ミステリを読む 専門書を語るブログ

「ほしいつ」です。専門書ときどき一般書の編集者で年間4~6冊出版しています。しかしここは海外ミステリが中心のブログです。

『六人目の少女』ドナート・カッリージ, 清水由貴子訳, ハヤカワ・ポケット・ミステリ, 2009, 2013

 2009年刊行のイタリア産サイコミステリ。ヨーロッパ各国で数々の賞を受けるなど評価を受け、ベストセラーになり、23カ国で刊行されたらしい。作者のドナート・カッリージは映画・テレビなどの脚本家になり、本書で作家としてデビューを果たしたとのこと。翻訳者あとがきによると、大学で法学を専攻して、イタリアで有名な連続殺人犯をテーマにした卒論を書いたというのがよくわからないけど、刑法なのかな?

 1週間のうちに5名の10〜13歳の少女たちが次々に失踪した。大事件として報道され学校が休校するなどされ、警察も大捜査をしいたが見つけられなかった。その17日後、国道沿いの深い森のなかで、6本の少女の切り取られた左腕が埋められているのを犬が発見した。DNA鑑定をしたところ、5本は失踪した少女たちのものだった。

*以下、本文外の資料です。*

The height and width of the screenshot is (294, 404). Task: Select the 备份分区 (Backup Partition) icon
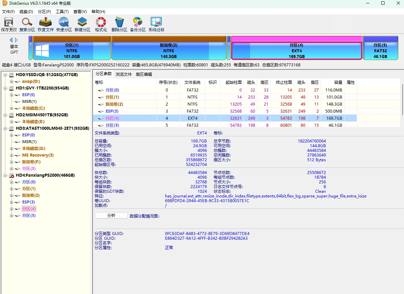pyautogui.click(x=137, y=23)
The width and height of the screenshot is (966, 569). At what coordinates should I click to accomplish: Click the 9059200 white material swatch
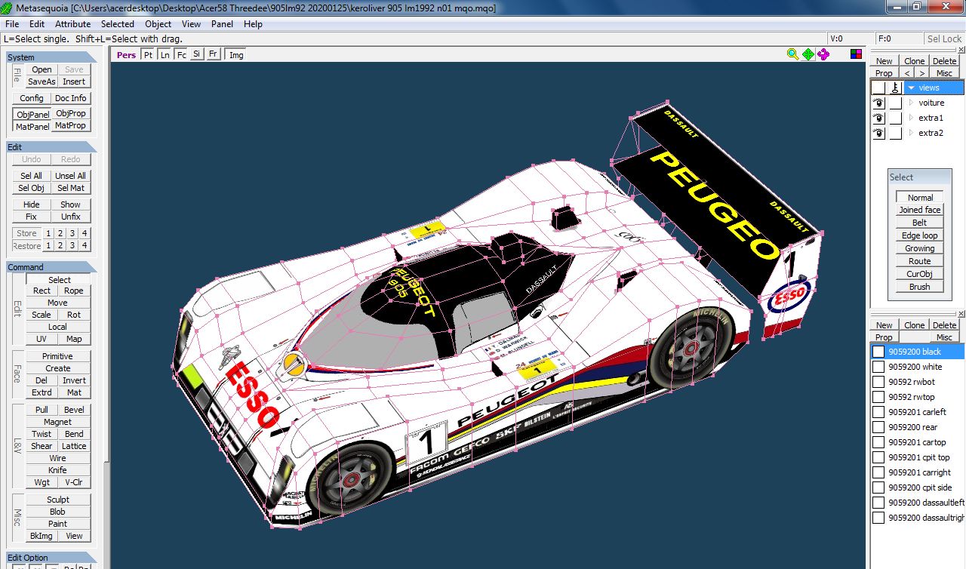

 ロシュ警部を中心に犯罪学者のゴラン・ガヴィラ、残虐犯罪を担当する部署である連邦警察行動科学の捜査官たちは、子どもの失踪を専門とする捜査官のミーラ・ヴァスケスの協力を仰いで、犯人を追う。ミーラはもう1人の少女は、その中の1人を知っている人間であると推理したのだが、犯人は遺体を一人ひとりずつ発見させ、捜査は混乱してしまう……。

 冒頭から、どこかアガサ・クリスティを連想させる謎解きミステリの定型通りの謎が提示されます。大勢に監視されているところに死体が放置されるなど、さまざまなガシェットが詰め込まれており、愉しい作品となっています。作者の目論見(もくろみ)は、恐らくはクリスティのサイコ的部分の提示+新しいサイコミステリであり、成功しています。わたし的には、結果的に謎解き要素を排除することになっているのは残念です。意外な展開が繰り出されるのはよいのですが、前振りがまったくないんだもんなあ……。

 はっきりいってしまえば、日本にもあるミステリ的要素があって面白ければいいじゃんというポスト新本格的なエンタメで、人間を描こうなんて少しも意図がありません(あったとしたら中途のあの元修道女のスーパーナチュラル的展開はありえない)。謎の提示が非常に独創的で面白く、まあこの分野が好きな人には必読と思わせ、☆☆☆★といったところです。犯人像を知って、読んで怒る人も多いだろうなあ。映像になれば伏線もきちんと出されるから、面白くなるでしょうね。